To further characterize the subadditive interactions between kainate- and NMDA-induced current, we applied 1200 ms duration pulses of different concentrations of kainate (range 0–1200 μM) and generated a dose-response curve (Fig. 2A and B). In the middle 400 ms of each kainate pulse we applied a pulse of 100 μM NMDA. The amplitude of NMDA-induced current (INMDA) decreased significantly with concentrations of kainate at 40 μM or higher (Fig. 2A and C), indicating that kainate dose-dependently inhibits NMDAR activation.
Kainate may inhibit NMDARs through its direct action on NMDARs: for example, to compete at the glutamate- and glycine-binding site of the NMDARs and shift the NMDA dose-response curve to the right. In additional experiments we tested this possibility by studying the NMDA dose- response curves in control conditions and in the presence of kainate (200 μM, Fig. 2D and E). In the presence of kainate the maximum amplitude of NMDA current was reduced from 1.66 ± 0.37 nA to 0.89 ± 0.15 nA (n = 5, P = 0.038, Fig. 2E). However, there was no right shift in the NMDA dose-response curve and the estimated EC50 for the control (61 ± 5 μM) was not increased in the presence of kainate (47 ± 7 μM, n = 5, P = 0.18). It is unlikely that kainate inhibits NMDA-induced current by competing on the glutamate- and/or glycine-binding site of the NMDA receptors. We have also studied the possibility that NMDA competes at the glutamate-binding site of AMPARs to cause the observed inhibition. We determined the dose-response curve for kainate in control conditions and in the presence of NMDA (100 μM, data not shown). The kainate EC50 in control conditions (209 ± 12 μM) was not different from that obtained in the presence of NMDA (215 ± 14 μM, n = 6, P = 0.68 with Student's paired t test), indicating NMDA is not directly competing with kainate on AMPARs.

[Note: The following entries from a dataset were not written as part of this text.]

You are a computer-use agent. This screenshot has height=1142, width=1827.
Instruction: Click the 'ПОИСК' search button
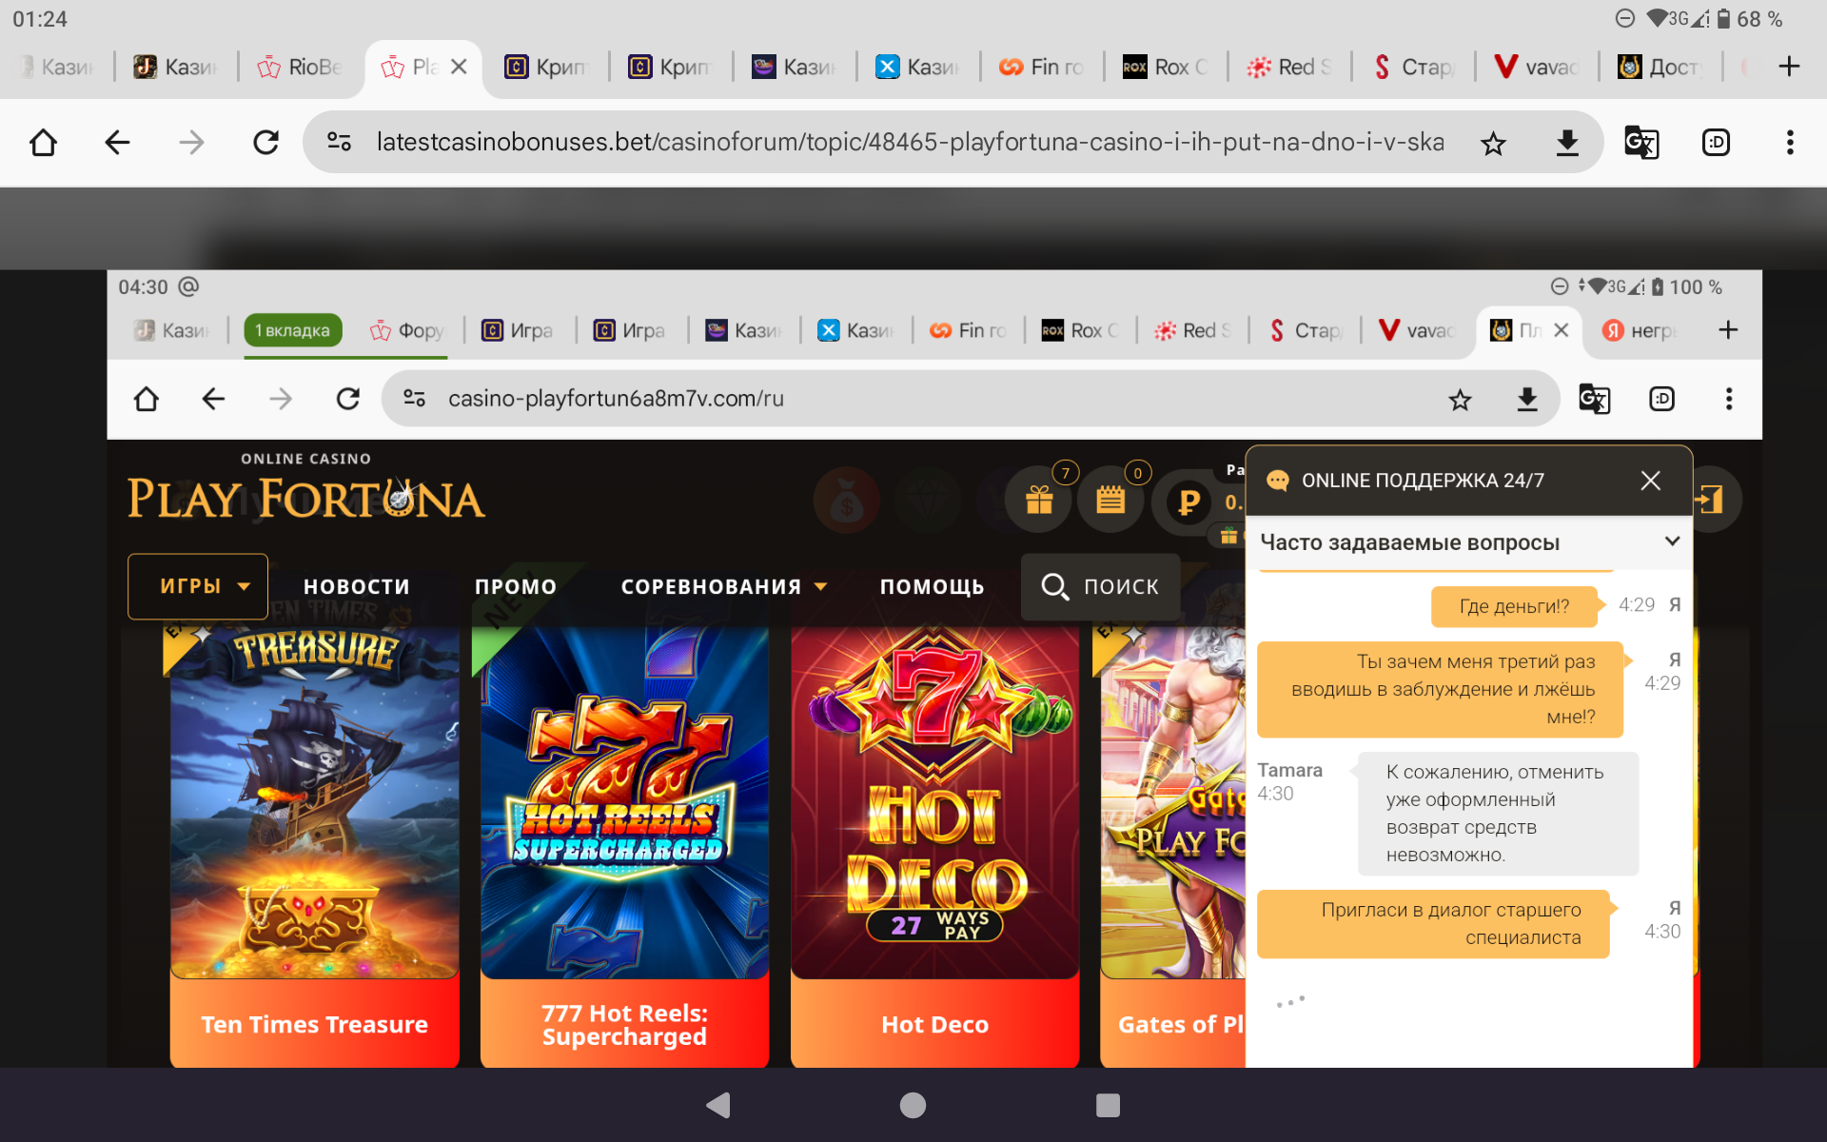1101,586
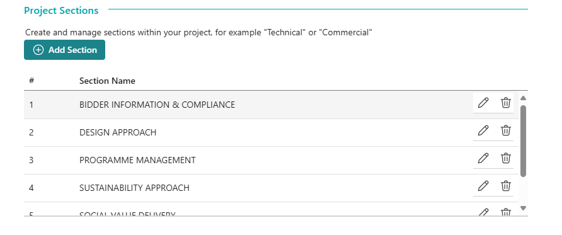Click the vertical scrollbar thumb
Screen dimensions: 562x235
pyautogui.click(x=523, y=140)
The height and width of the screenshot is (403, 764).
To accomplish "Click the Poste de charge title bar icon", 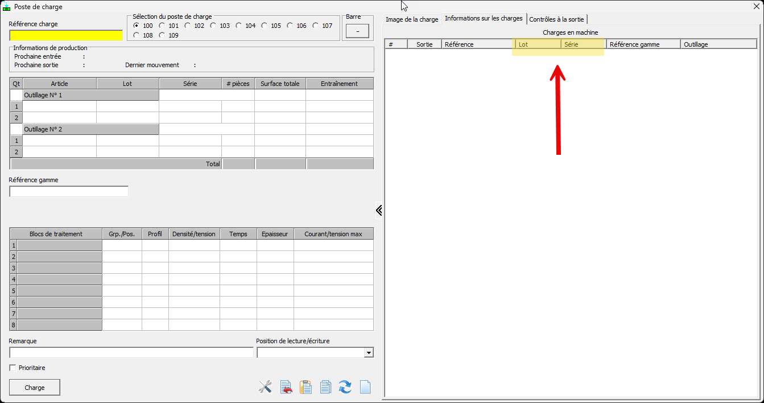I will [7, 7].
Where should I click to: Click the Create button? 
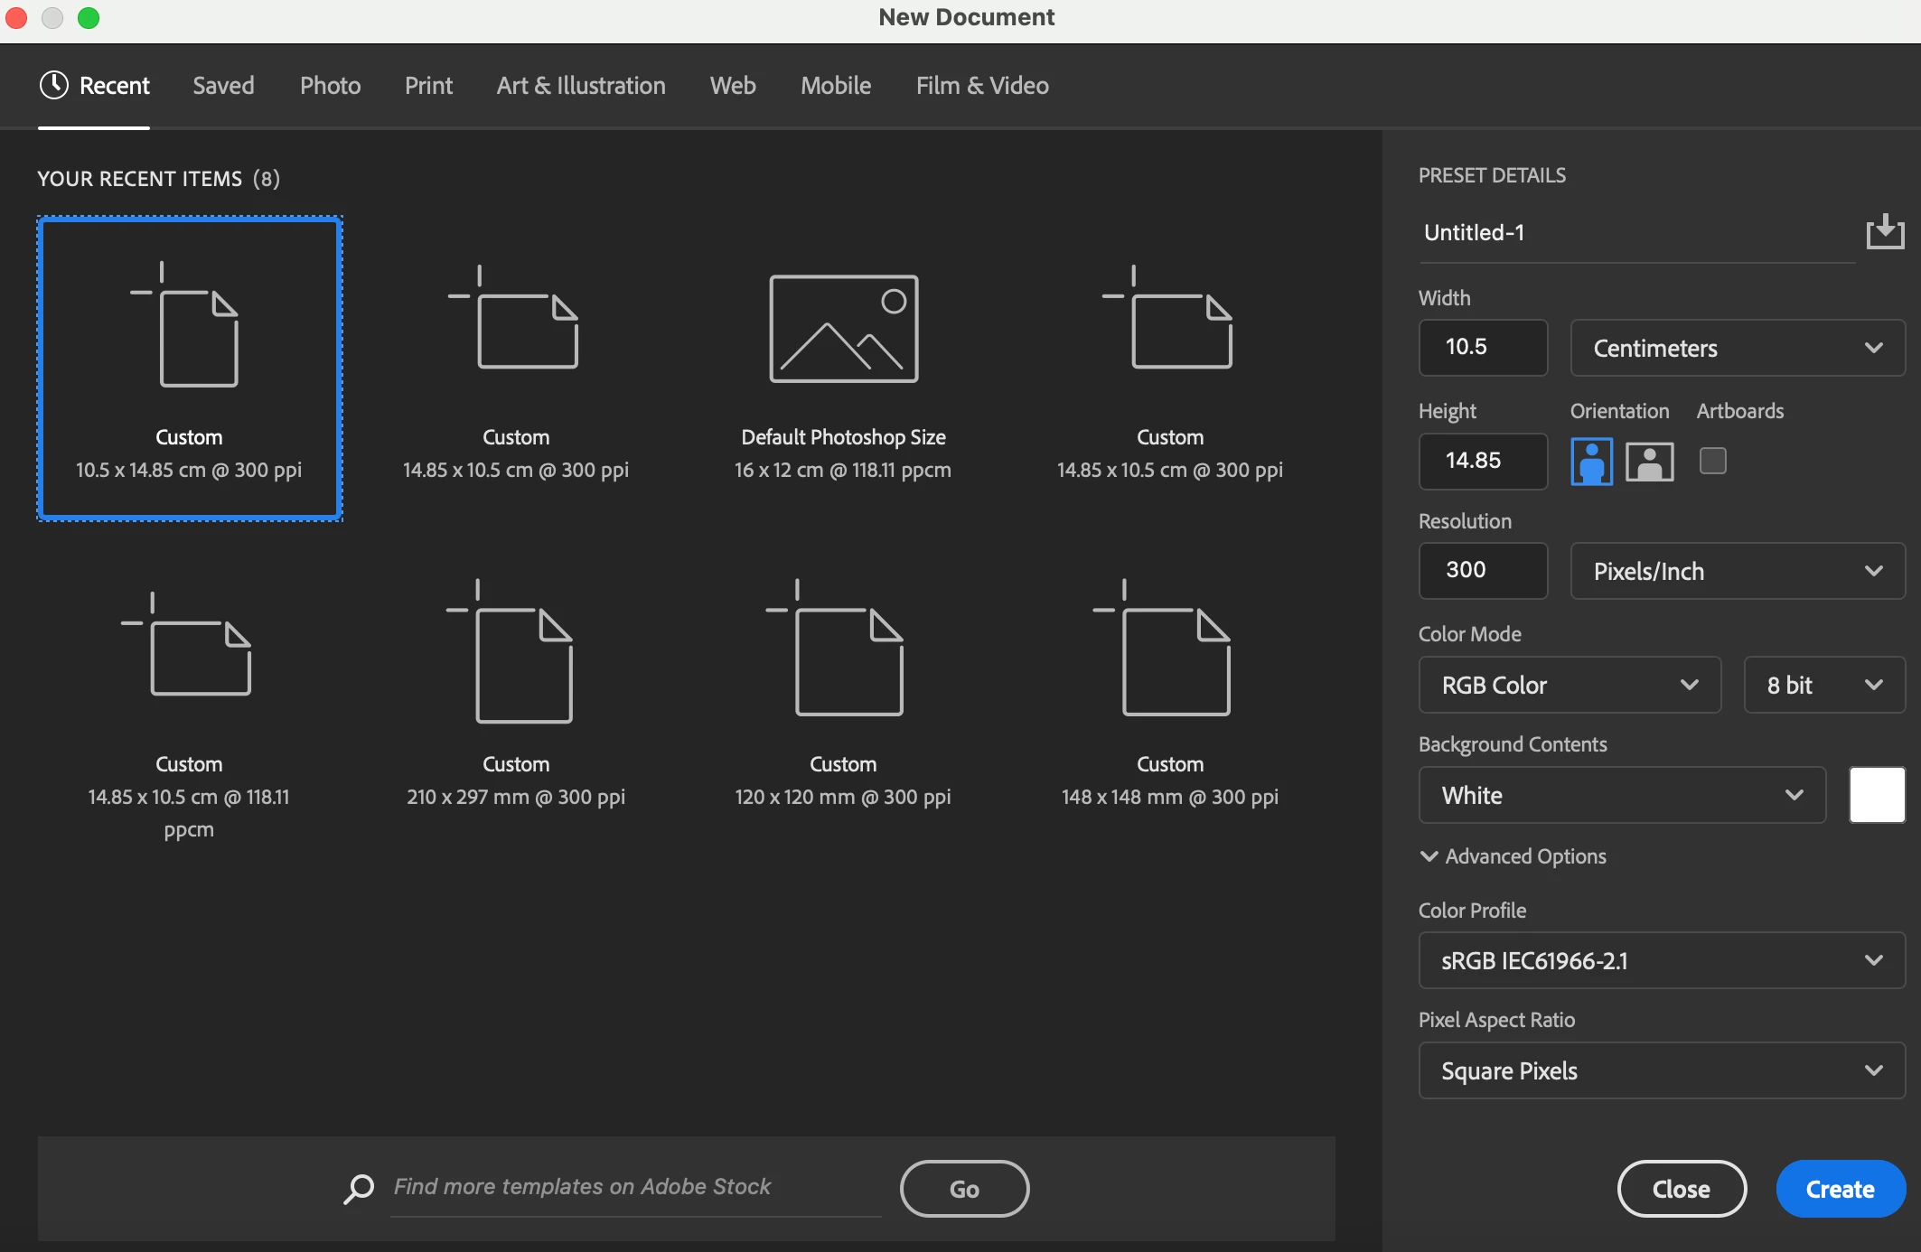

Having recognized that the inhibitory action of kainate on NMDA current was not due to a direct action on the NMDA receptors, we next determined which of the kainate-activated receptors, i.e. the AMPAR and the kainate receptor, is the mediator for the inhibition. The AMPAR-selective antagonist GYKI53655 (20 μM) abolished the kainate-induced current (97.2 ± 1.2 % block, n = 5) and eliminated the inhibitory action of kainate on NMDA-induced current. Similar observations were also obtained for another AMPAR-selective antagonist SYM2206, indicating the inhibitory signals are mediated through the AMPARs and not kainate receptors (data not shown). Both GYKI53655 and SYM2206 are non-competitive antagonists for AMPARs (Bleakman et al. 1996; Pelletier et al. 1996), which block the AMPAR channels without affecting the binding of kainate on the AMPARs. Thus, the binding of kainate on the AMPARs is not sufficient to generate the inhibitory signal. The open state of the AMPAR channel appears to be required to produce the inhibition.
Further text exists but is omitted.